An example of the application of marker interfaces is the Java programming language. The Cloneable interface should be implemented by a class if it fully supports the Object.clone() method. Every class in Java has the Object class at the root of its inheritance hierarchy and so every object instantiated from any class has an associated clone() method. However, developers should only call clone() on objects of classes which implement the Cloneable interface, as it indicates that the cloning functionality is actually supported in a proper manner.

Unfortunately there is a problem with this example, namely that in Java you cannot "unimplement" an interface. So if you subclass a class that implements Cloneable, and then do something in your subclass that means it can't be cloned properly, your subclass will still be marked as a Cloneable whether you want it or not. One way out is to throw an Exception (a CloneNotSupportedException is a good idea) in the clone() method, but then you are missing the whole point of the marker interface.
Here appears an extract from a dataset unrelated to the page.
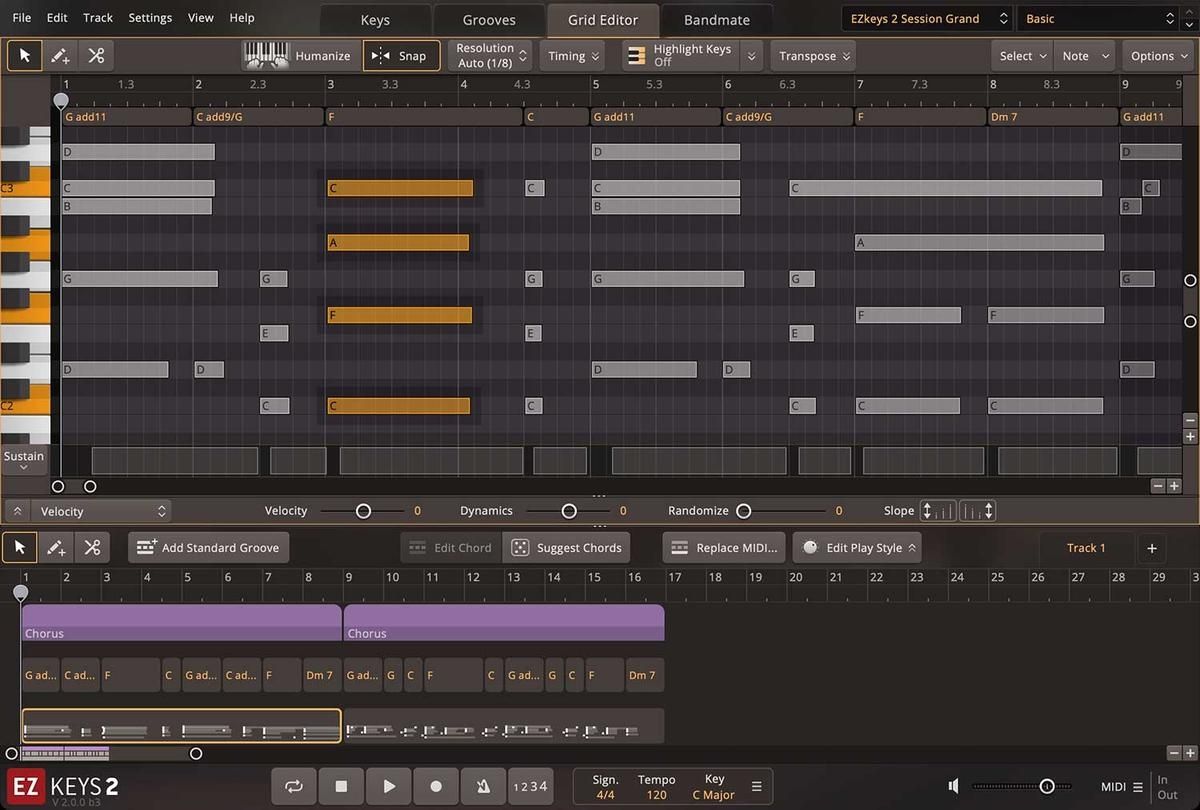Expand the Velocity lane selector dropdown
The image size is (1200, 810).
pyautogui.click(x=103, y=511)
Still, this is generally a good idea, as subclasses usually do inherit behaviors from their parents and should inherit the marker interfaces as well.

See also

Critique

The implementation of this pattern presented above is rather specific to Java. Other object models support rich ways of quickly querying static data. For example, .NET supports attributes that can be used to associate any type of data with a class or with its members. As of J2SE 5.0, Java supports reflective annotations that can be used to associate attributes with classes, interfaces, methods, constructors, fields and packages. Annotation allow a rich and fine-grained association of metadata to program elements.